This segment delves into the Exploratory Data Analysis (EDA) phase, where we scrutinize the data to uncover patterns and trends related to customer churn. It entails selecting columns by type, categorizing numerical variables by churn, and visualizing the distribution of categorical features by churn. Through probability density function plots, we discern potential correlations between numerical features and churn, shedding light on the differences in distribution between churned and not churned customers. Additionally, analyzing the distribution of categorical features reveals intriguing patterns offering valuable insights into potential factors influencing churn. Here are several noteworthy observations:
1- City tier 3 exhibits a higher churn rate compared to other city types, prompting questions about potential contributing factors.
2- A disparity in churn rate between men and women warrants further investigation into potential gender-related factors influencing churn.
3- The category ‘Laptop and Accessories’ displays a lower churn rate compared to ‘Mobile Phone’, prompting examination of contributing factors.
4- Single individuals demonstrate a higher churn rate compared to other marital statuses, leading to inquiries about underlying reasons.
5- ‘Cash on Delivery’ payment mode indicates a higher churn rate than other payment modes, prompting investigation into influencing factors.
Moreover, features such as “Complain”, “Tenure”, “Days since last order”, and “Cashback amount” show more pronounced differences between churned and not churned customers’ distribution functions. This suggests a potential correlation with churn, making them valuable for predictive modeling. Examination of the correlation values of all features will assess their relationship with churn, contributing to the predictive model’s development. While Kernel Density Estimation charts with probability density functions may not be optimal for discrete variables due to dataset characteristics, they still offer valuable insights for analysis.
Subsequently, visualizing the correlation matrix using a heatmap allows us to extract and sort the correlation values of all features with ‘Churn’ in descending order. These values provide insights into the relationship between each feature and churn, aiding in the identification of influential factors for predictive modeling. Notably, features with higher correlation coefficients are more useful when included in the churn prediction model.

Exercise A:
List the features that the churn analysis passage names as showing more pronounced differences between the distribution functions of churned and not churned customers.
Exercise B:
Reproduce the churn analysis passage verbatim from "This segment delves" to "potential contributing factors.".
Exercise C:
According to the churn analysis passage, which payment mode indicates a higher churn rate than the other payment modes?

Recorded information:
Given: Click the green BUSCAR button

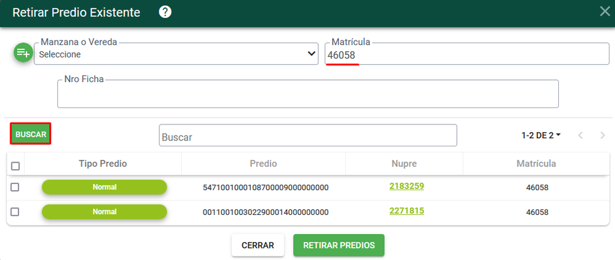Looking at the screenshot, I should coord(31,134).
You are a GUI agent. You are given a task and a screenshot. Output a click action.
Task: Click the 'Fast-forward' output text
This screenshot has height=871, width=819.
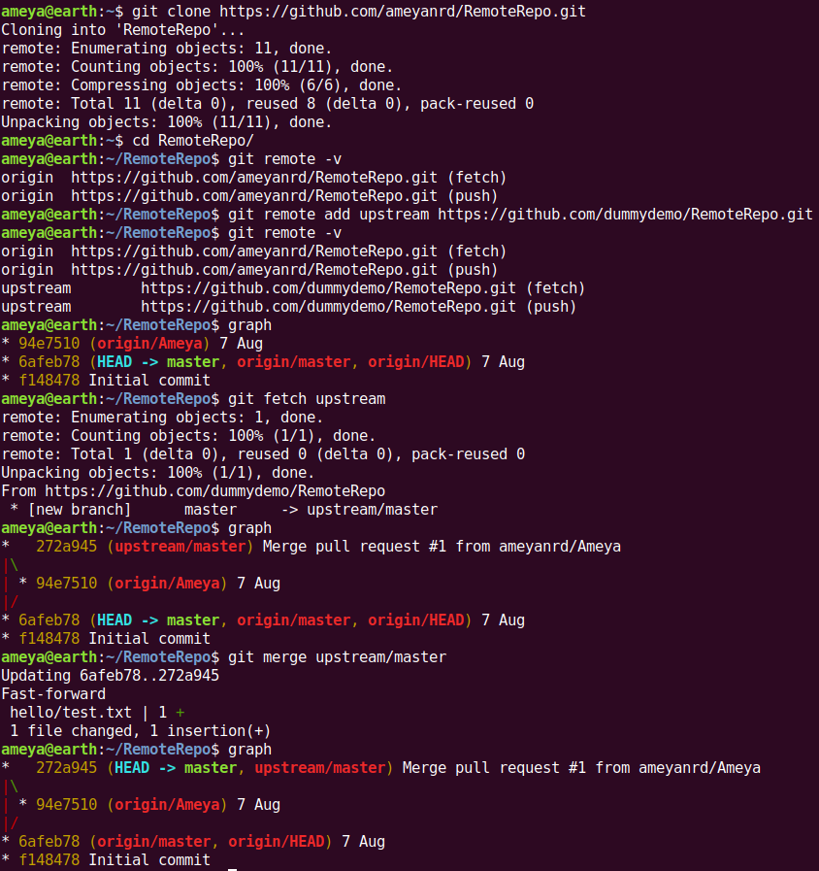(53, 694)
==
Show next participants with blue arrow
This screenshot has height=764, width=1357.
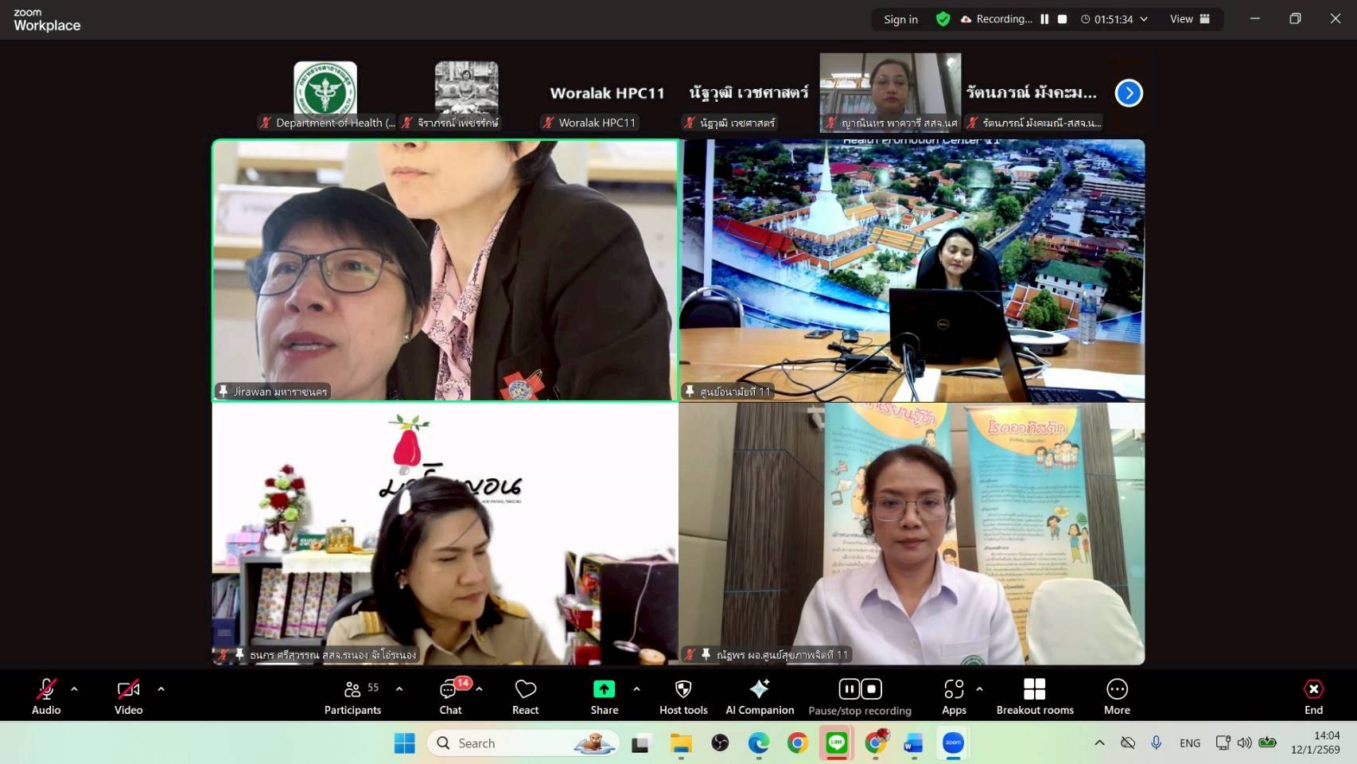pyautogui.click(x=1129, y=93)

Final result A:
- Complain
- Tenure
- Days since last order
- Cashback amount

Final result B:
This segment delves into the Exploratory Data Analysis (EDA) phase, where we scrutinize the data to uncover patterns and trends related to customer churn. It entails selecting columns by type, categorizing numerical variables by churn, and visualizing the distribution of categorical features by churn. Through probability density function plots, we discern potential correlations between numerical features and churn, shedding light on the differences in distribution between churned and not churned customers. Additionally, analyzing the distribution of categorical features reveals intriguing patterns offering valuable insights into potential factors influencing churn. Here are several noteworthy observations:
1- City tier 3 exhibits a higher churn rate compared to other city types, prompting questions about potential contributing factors.

Final result C:
Cash on Delivery